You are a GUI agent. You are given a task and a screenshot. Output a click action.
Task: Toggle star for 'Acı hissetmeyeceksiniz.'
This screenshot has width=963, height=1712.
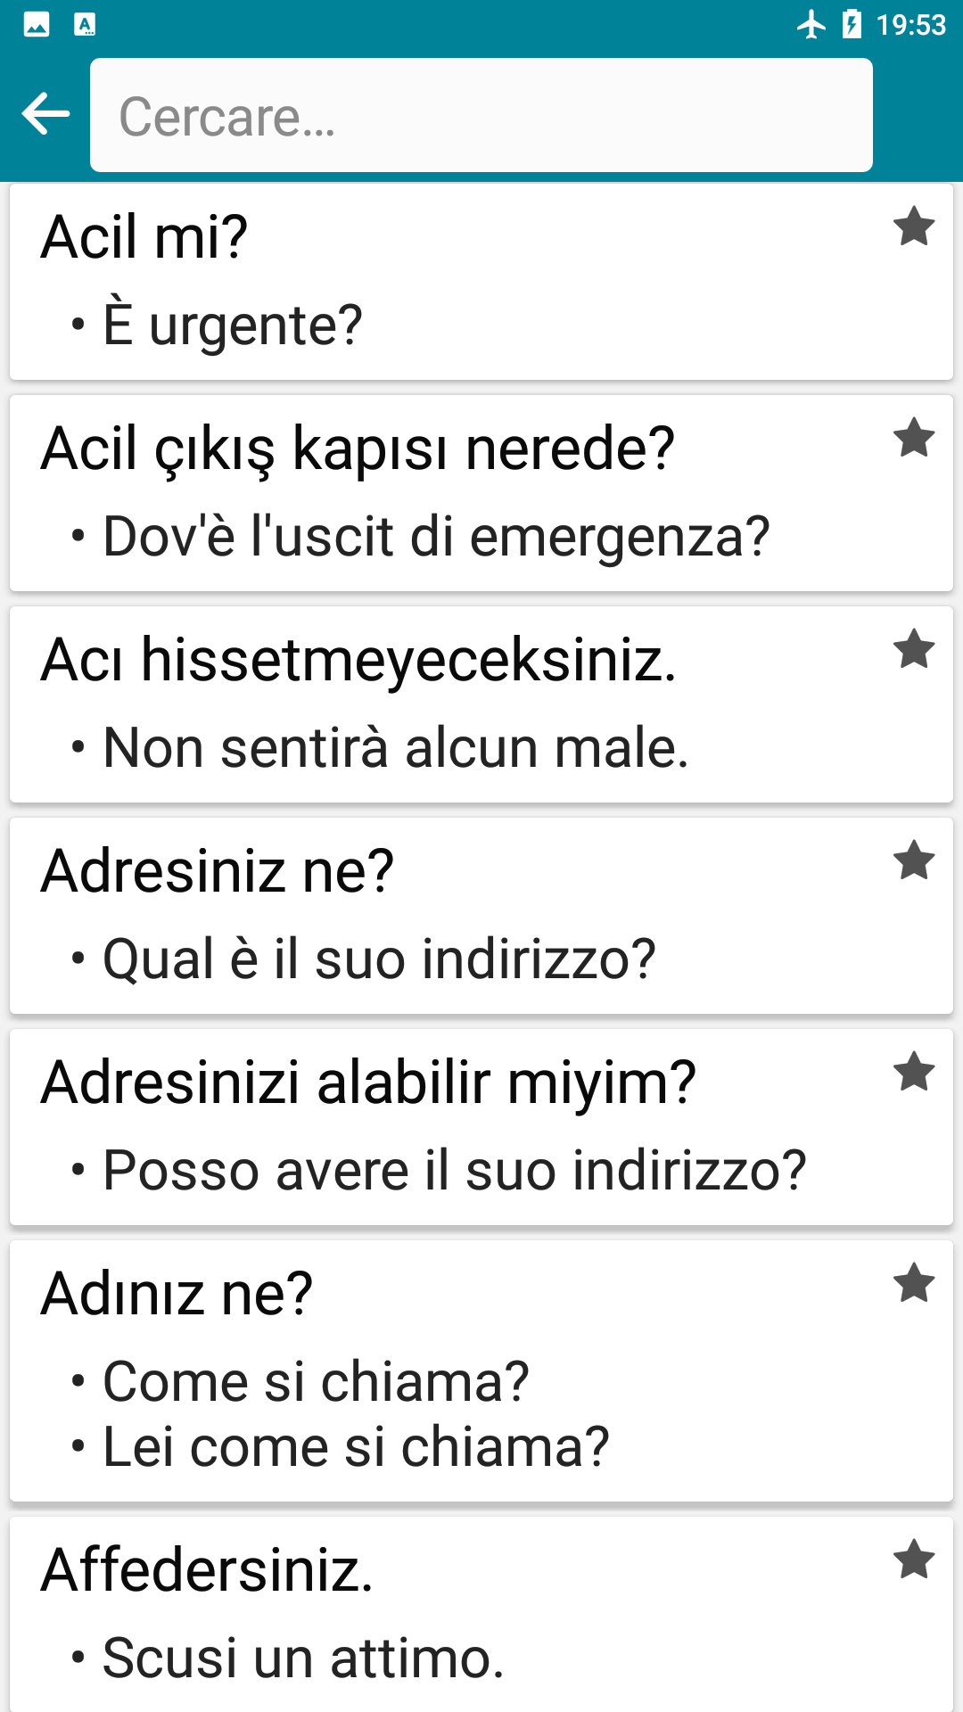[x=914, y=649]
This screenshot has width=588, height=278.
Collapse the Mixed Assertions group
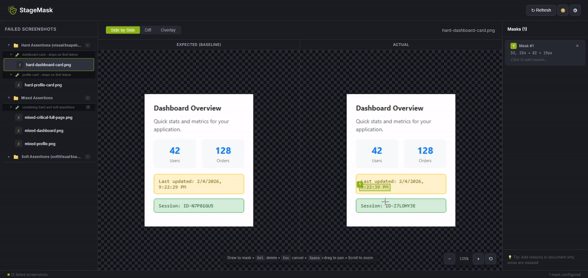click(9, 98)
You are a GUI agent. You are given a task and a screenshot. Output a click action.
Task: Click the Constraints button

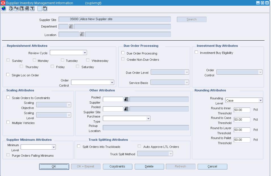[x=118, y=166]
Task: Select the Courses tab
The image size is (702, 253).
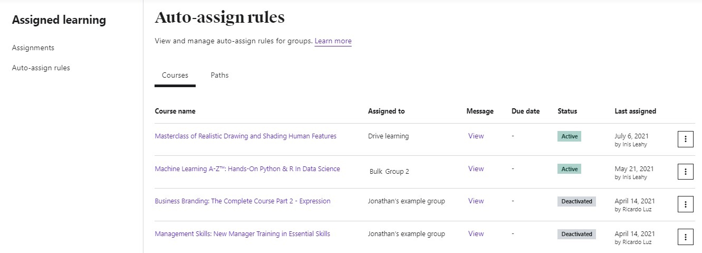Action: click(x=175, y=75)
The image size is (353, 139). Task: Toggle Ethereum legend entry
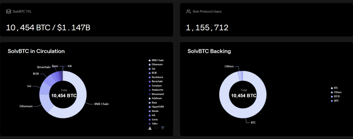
---
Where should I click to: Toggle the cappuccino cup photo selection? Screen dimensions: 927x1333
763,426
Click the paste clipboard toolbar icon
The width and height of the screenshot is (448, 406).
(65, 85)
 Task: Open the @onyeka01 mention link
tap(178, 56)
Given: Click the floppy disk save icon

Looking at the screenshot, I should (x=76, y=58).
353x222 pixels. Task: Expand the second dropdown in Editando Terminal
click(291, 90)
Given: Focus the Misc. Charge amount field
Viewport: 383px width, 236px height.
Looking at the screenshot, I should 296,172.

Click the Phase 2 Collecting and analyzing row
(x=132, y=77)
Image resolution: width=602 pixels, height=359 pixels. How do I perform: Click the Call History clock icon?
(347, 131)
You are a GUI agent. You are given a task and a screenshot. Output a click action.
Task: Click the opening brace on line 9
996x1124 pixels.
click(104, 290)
---
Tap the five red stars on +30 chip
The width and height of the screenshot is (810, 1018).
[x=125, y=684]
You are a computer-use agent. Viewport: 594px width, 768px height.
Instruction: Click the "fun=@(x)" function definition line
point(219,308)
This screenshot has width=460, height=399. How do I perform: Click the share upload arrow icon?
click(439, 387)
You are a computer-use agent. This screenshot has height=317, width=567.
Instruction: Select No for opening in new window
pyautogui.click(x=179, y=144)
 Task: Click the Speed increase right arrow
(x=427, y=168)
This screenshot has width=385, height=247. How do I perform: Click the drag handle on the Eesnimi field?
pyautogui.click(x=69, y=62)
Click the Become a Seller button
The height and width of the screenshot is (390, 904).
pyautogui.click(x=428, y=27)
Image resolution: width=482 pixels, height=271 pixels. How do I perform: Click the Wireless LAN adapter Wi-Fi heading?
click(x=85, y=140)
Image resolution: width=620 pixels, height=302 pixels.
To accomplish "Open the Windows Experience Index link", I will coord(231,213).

■ WHAT TO PRODUCE
Extract from the material all lines containing the string "computer".

■ SOLUTION TO THIS PROBLEM
You are a computer-use agent. Viewport: 594px width, 768px height.
You are a computer-use agent. This screenshot has height=317, width=567.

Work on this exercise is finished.